Eran conscientes de que no disponían de una luz poderosa;
de que pocos navegantes se servirían, desde sus barcos, de las señales que, con
ese romanticismo que no quiere rendirse, emitían en aquella costa poco
frecuentada por las travesías comerciales, por los cruceros de moda y los
gigantescos cargueros transoceánicos.
Pero les gustaba aquello. Obedecían a un mandato interior, aunque los insensibles
habrían podido opinar que eso era una manía como cualquier otra. Que aquella
sostenida ocupación no parecía menos insignificante que el cometido de un
acomodador de cine clásico con su linterna; acaso igualmente prescindible.
Había jornadas en que el viento y la lluvia arreciaban y
el mar se crecía imponente de amenazas, ofreciéndoles una estampa de hermosa
furia. Otros días, era el mar como un espejo. Un paradigma de serenidad.
Soledad y aislamiento, claro. Pero tiempo para recogerse,
reflexionar, templar el ánimo, de una manera diferente de la de Santo Domingo
de Silos, pero que también requería lo suyo.

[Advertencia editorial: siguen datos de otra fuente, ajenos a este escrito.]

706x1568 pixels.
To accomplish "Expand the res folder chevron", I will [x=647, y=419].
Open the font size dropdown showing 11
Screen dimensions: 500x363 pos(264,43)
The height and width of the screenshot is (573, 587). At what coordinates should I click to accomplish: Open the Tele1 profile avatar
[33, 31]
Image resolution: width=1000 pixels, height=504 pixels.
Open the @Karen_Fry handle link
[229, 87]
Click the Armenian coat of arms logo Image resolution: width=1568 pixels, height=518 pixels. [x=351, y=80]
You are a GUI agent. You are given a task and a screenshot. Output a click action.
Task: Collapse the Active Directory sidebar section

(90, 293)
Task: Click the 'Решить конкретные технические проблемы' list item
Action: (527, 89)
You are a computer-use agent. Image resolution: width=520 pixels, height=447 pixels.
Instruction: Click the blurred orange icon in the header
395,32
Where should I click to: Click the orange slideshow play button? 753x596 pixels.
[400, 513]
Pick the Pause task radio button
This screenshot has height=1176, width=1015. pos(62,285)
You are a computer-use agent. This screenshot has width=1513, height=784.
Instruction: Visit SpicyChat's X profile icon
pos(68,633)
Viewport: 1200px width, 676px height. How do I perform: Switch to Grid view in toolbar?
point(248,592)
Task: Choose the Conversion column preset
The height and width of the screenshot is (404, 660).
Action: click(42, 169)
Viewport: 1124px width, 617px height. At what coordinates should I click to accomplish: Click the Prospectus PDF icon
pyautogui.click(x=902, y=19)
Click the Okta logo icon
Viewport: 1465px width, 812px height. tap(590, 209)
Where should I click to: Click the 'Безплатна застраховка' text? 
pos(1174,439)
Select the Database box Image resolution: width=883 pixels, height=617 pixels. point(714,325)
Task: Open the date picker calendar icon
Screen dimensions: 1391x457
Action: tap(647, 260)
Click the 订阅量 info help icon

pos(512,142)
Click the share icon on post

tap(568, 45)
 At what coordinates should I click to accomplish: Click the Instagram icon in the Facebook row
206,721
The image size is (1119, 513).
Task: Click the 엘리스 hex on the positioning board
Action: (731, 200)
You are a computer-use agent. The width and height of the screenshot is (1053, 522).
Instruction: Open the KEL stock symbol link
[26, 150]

Y sí, aunque pocos, algunos pescadores, algún balandro
distraído, agradecían su presencia, su insólita manera de procurar una suerte
de esa comunicación que suele entenderse como inherente a los humanos
(y a la cual bautizan con el fatuo “interacción” los sobrevenidos borrosos del diseño, esos narcisos tan
desdeñosos, ñoños y gazmoños, coño, con el María Moliner).